### [CHALLENGE]
Rewrite the records below, replacing "Screen dimensions" with "Display size" everywhere and changing nothing else. Omit the pictures from your answer.

Extracted data entries
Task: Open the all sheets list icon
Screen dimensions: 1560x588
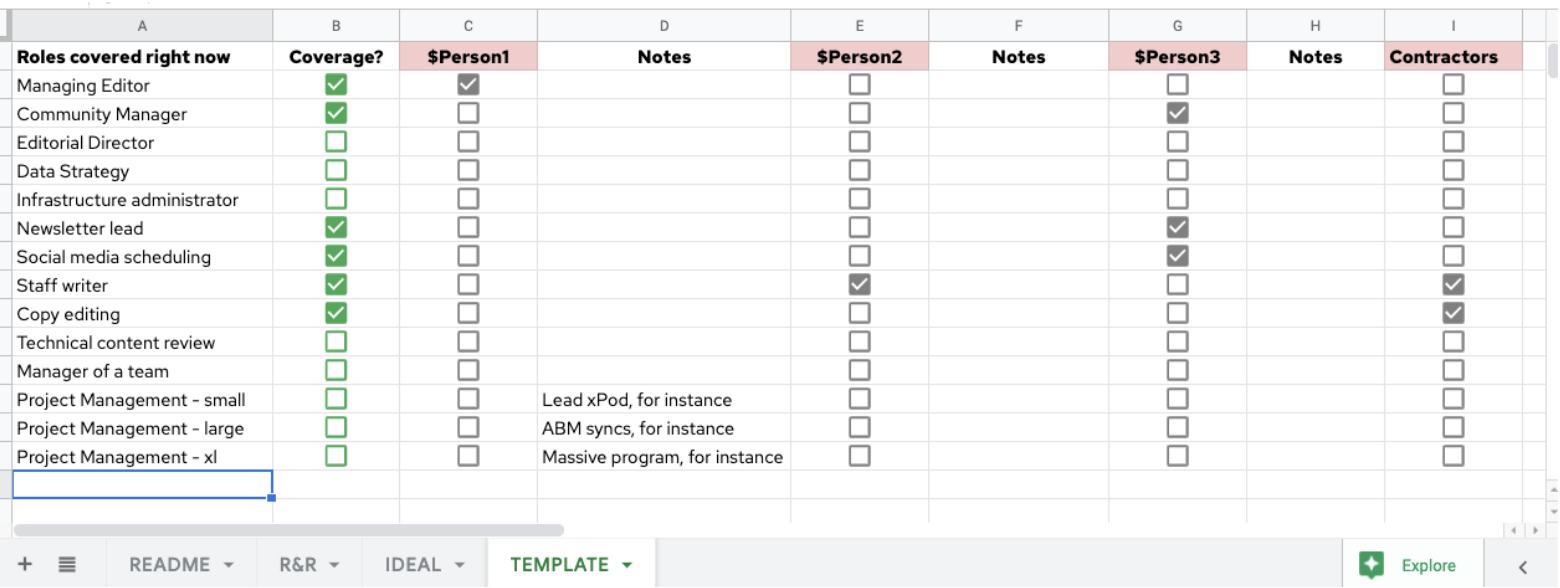Action: click(67, 564)
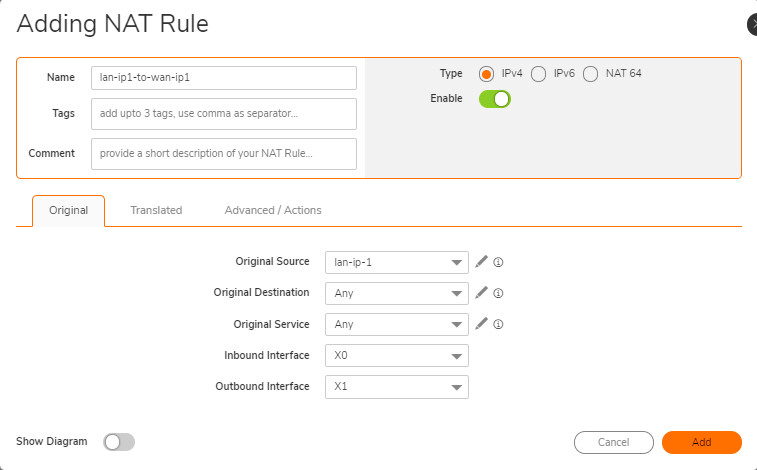Open the Inbound Interface dropdown
The height and width of the screenshot is (470, 757).
point(397,356)
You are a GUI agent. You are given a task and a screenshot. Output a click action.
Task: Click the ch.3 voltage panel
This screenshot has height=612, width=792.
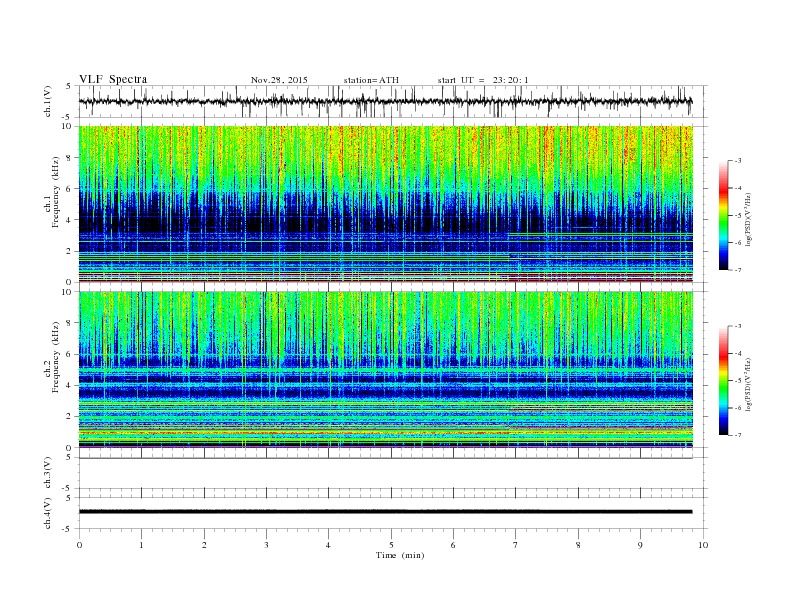(392, 473)
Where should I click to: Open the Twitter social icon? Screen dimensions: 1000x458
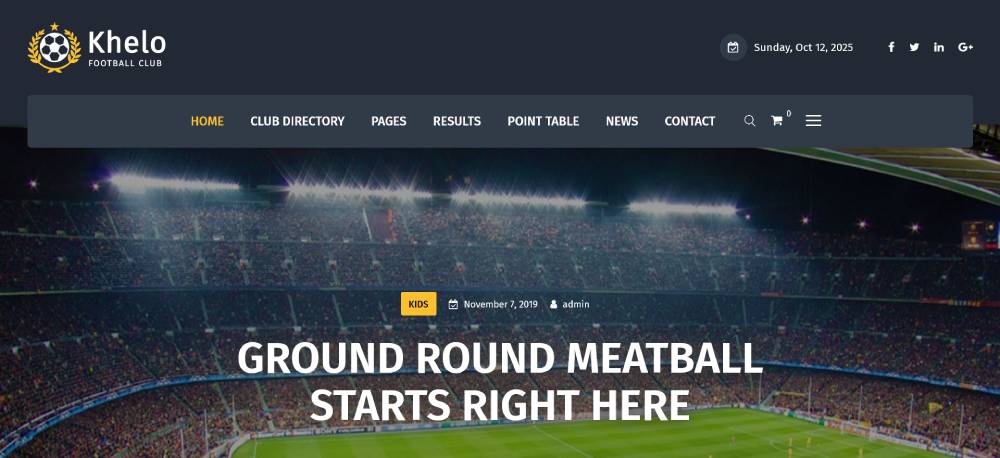[x=914, y=47]

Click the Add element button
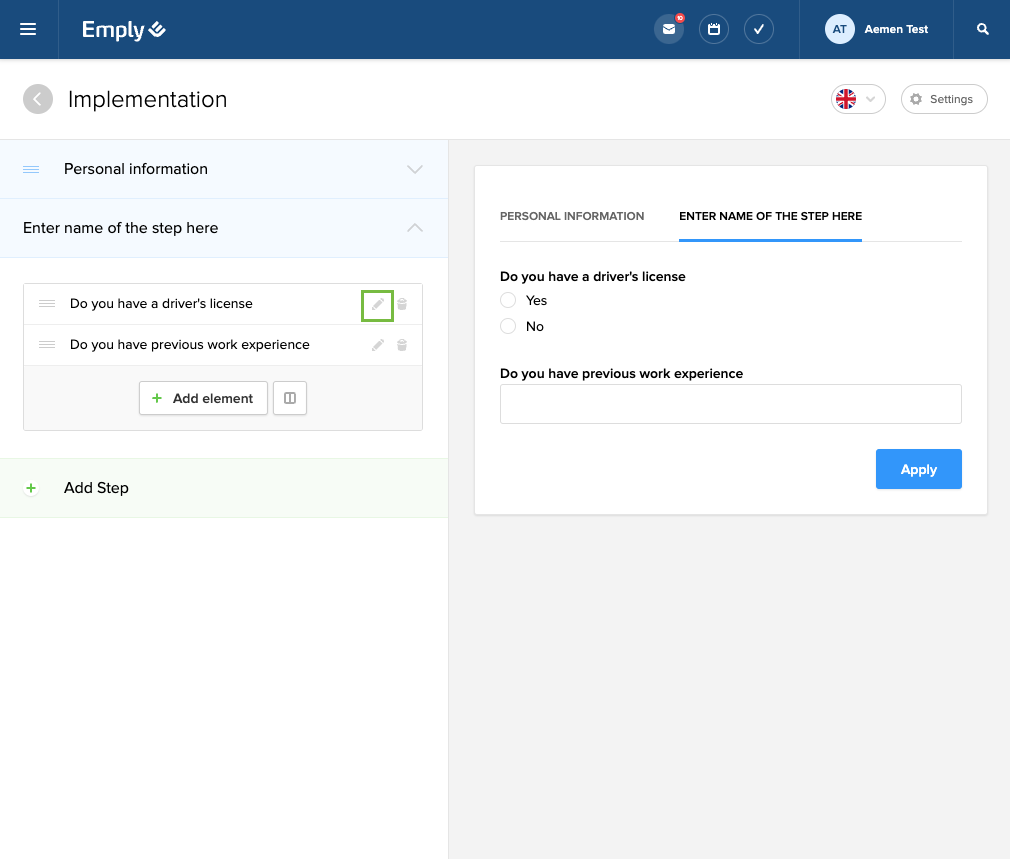pyautogui.click(x=203, y=398)
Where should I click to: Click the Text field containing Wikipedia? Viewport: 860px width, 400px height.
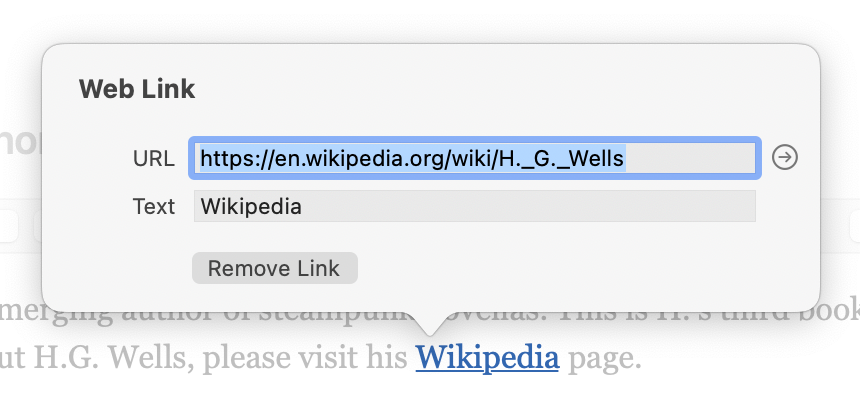[474, 207]
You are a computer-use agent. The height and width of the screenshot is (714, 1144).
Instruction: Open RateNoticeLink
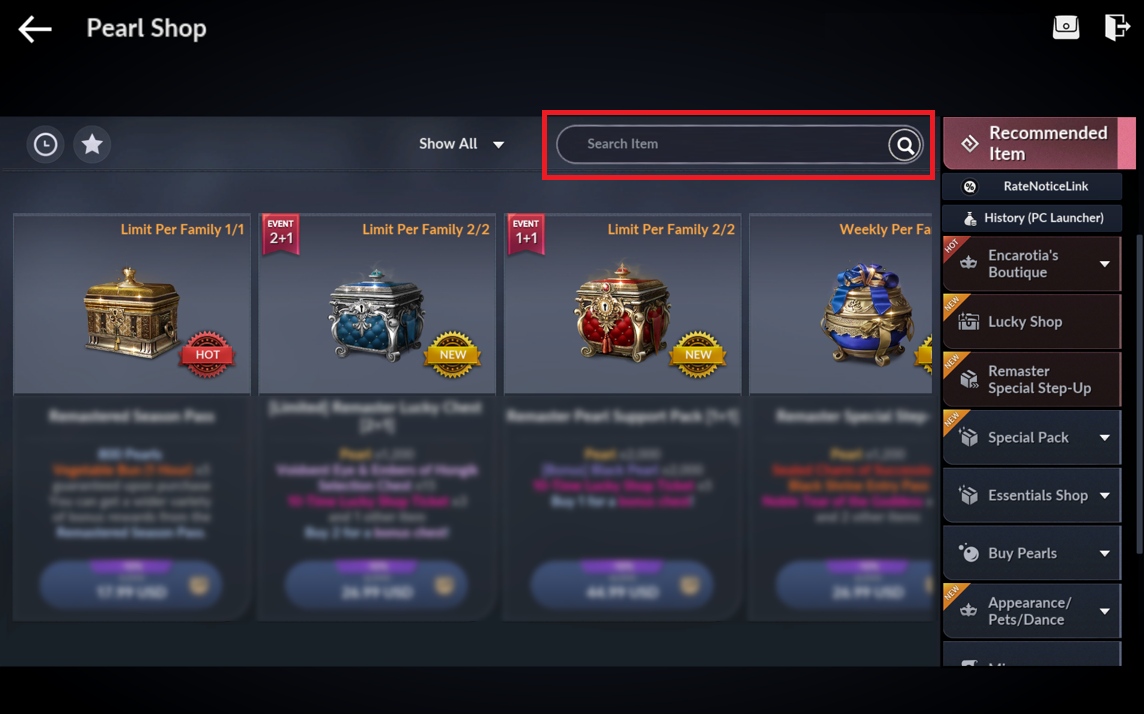[x=1032, y=187]
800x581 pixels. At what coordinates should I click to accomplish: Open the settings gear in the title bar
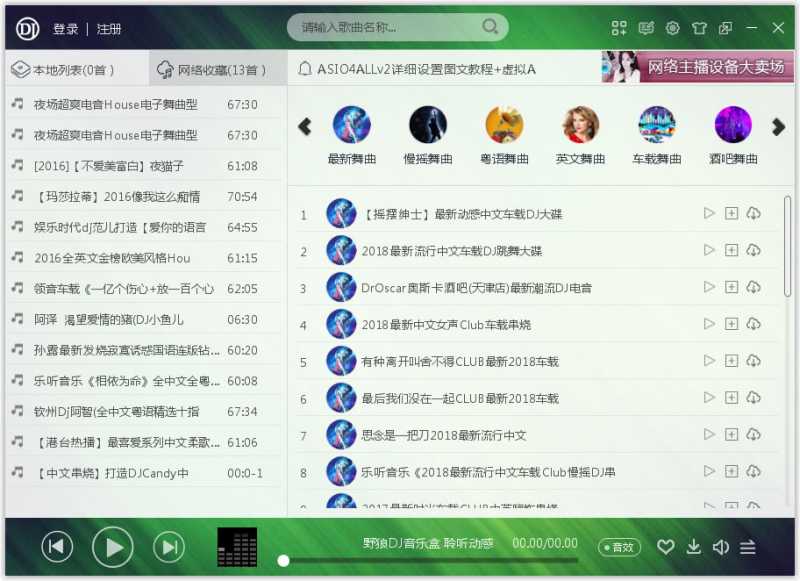tap(672, 27)
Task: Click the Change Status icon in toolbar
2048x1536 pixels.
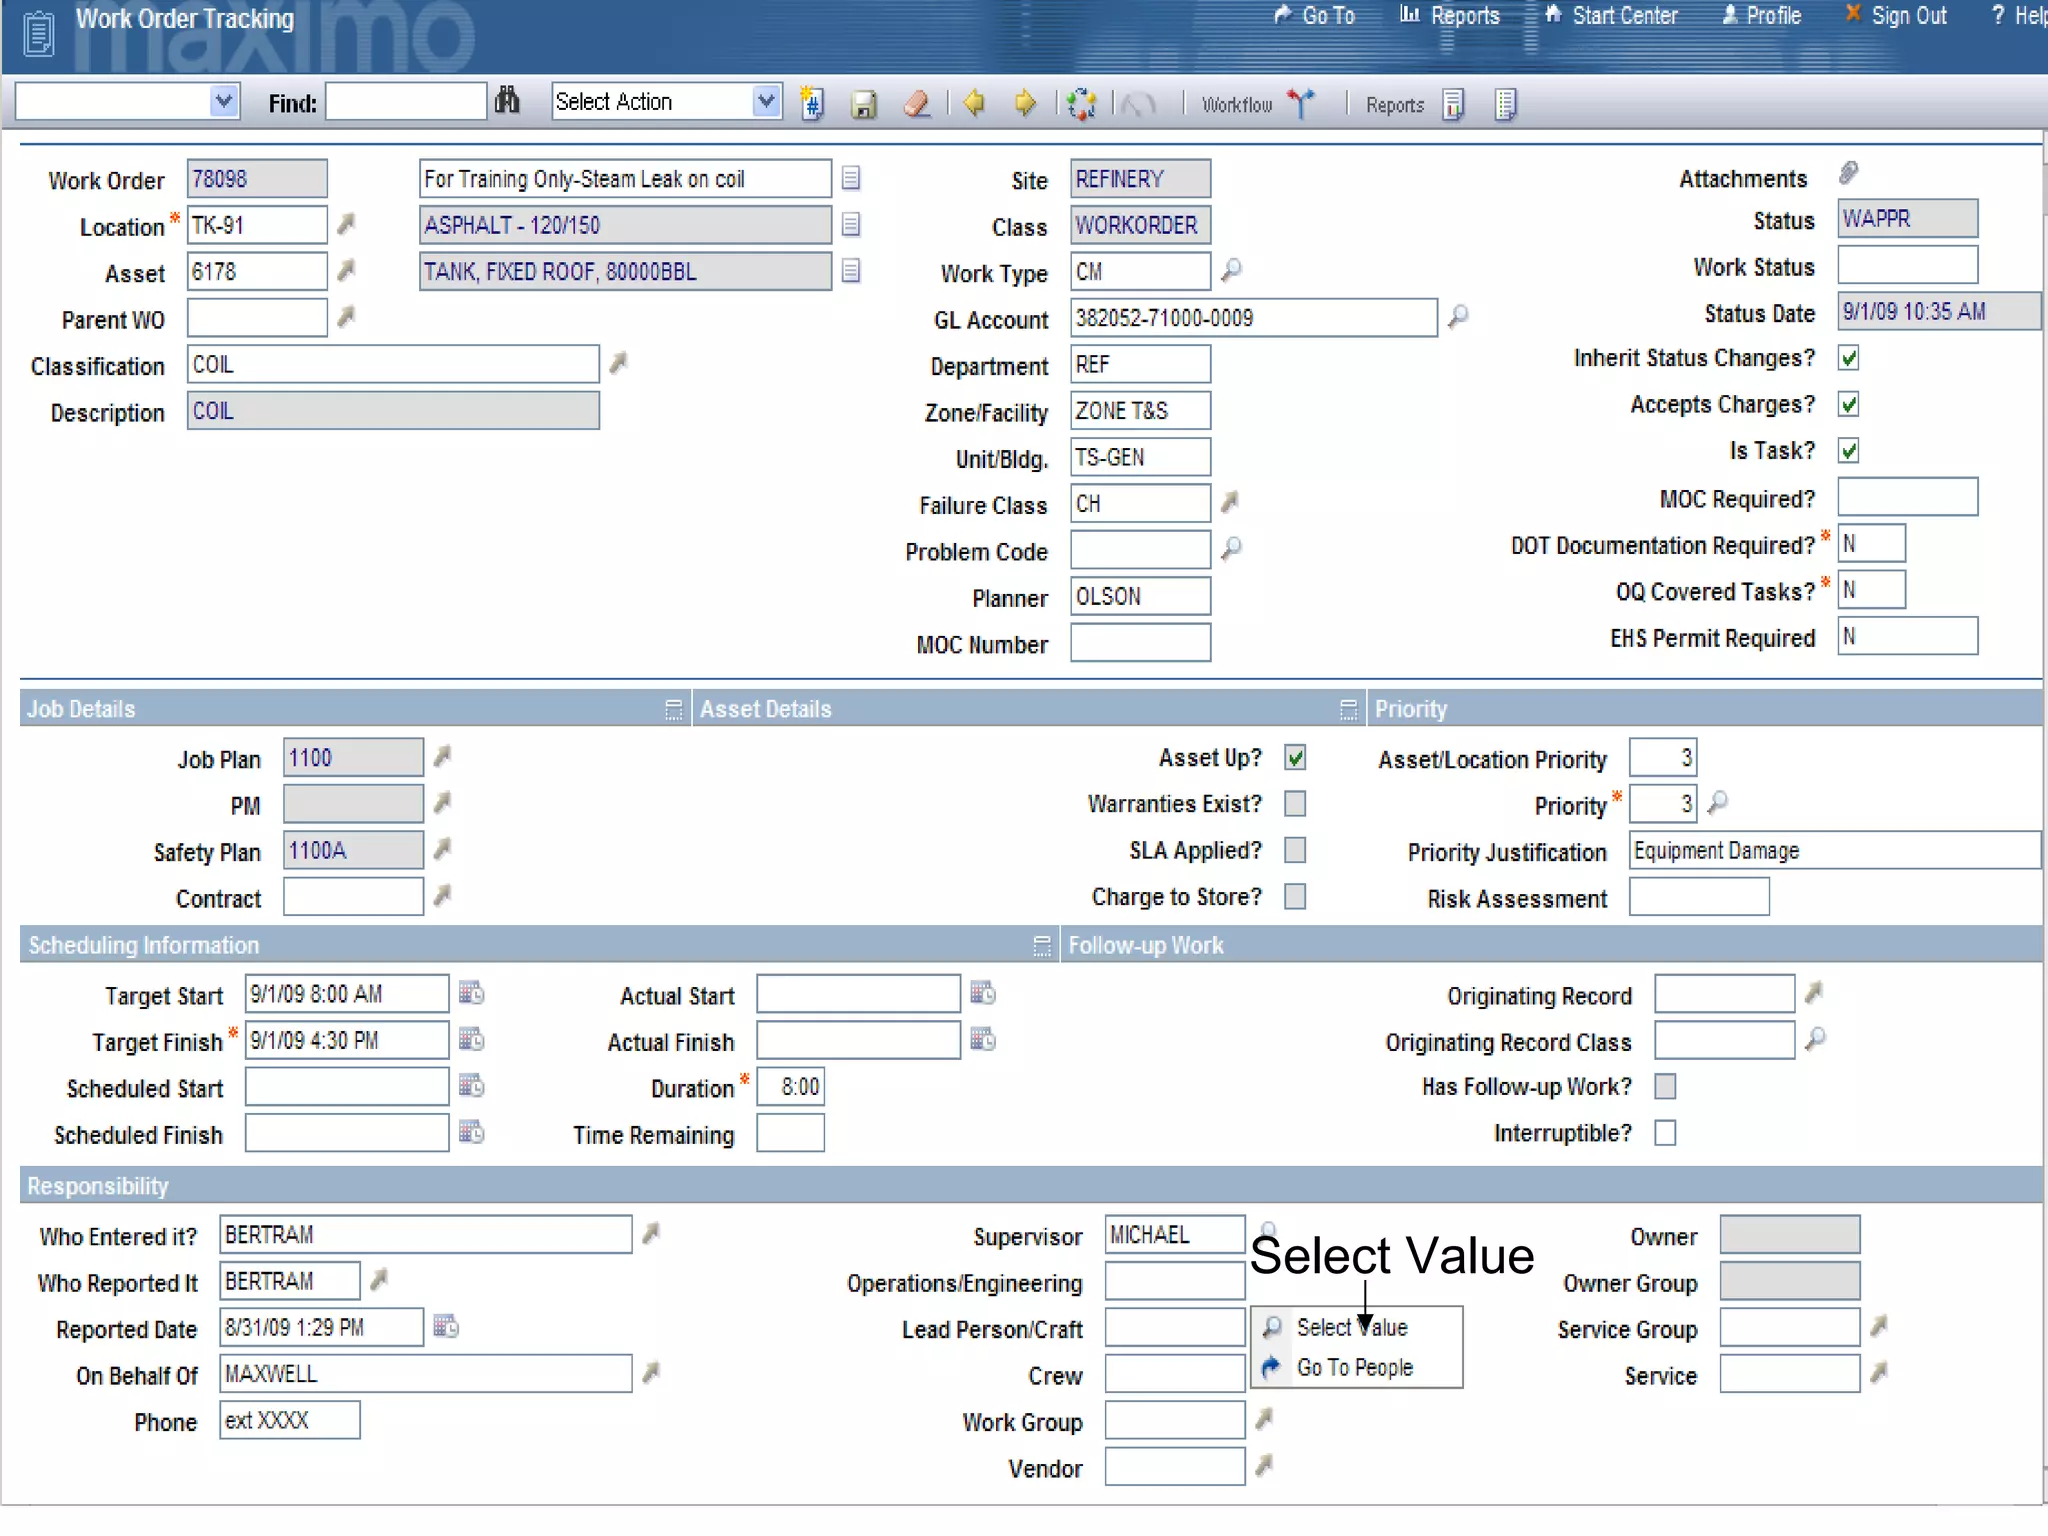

### [EXPECTED ANSWER]
Task: Open the all sheets list icon
Display size: 1560x588
Action: click(67, 564)
Open the Inbound Interface dropdown
The height and width of the screenshot is (470, 757).
point(397,356)
You are a GUI agent. You are given a task and a screenshot. Output a click action.
Task: Click the ch.3 voltage panel
This screenshot has height=612, width=792.
(392, 473)
Where should I click to: Open the Twitter social icon? Display size: 1000x458
[x=914, y=47]

Click the Add element button
pyautogui.click(x=203, y=398)
Where should I click to: Click the Text field containing Wikipedia? Viewport: 860px width, 400px height.
[474, 207]
You are a computer-use agent. The height and width of the screenshot is (714, 1144).
Instruction: Open RateNoticeLink
[x=1032, y=187]
800x581 pixels. At what coordinates should I click to accomplish: Open the settings gear in the title bar
tap(672, 27)
Task: Click the Change Status icon in toolbar
2048x1536 pixels.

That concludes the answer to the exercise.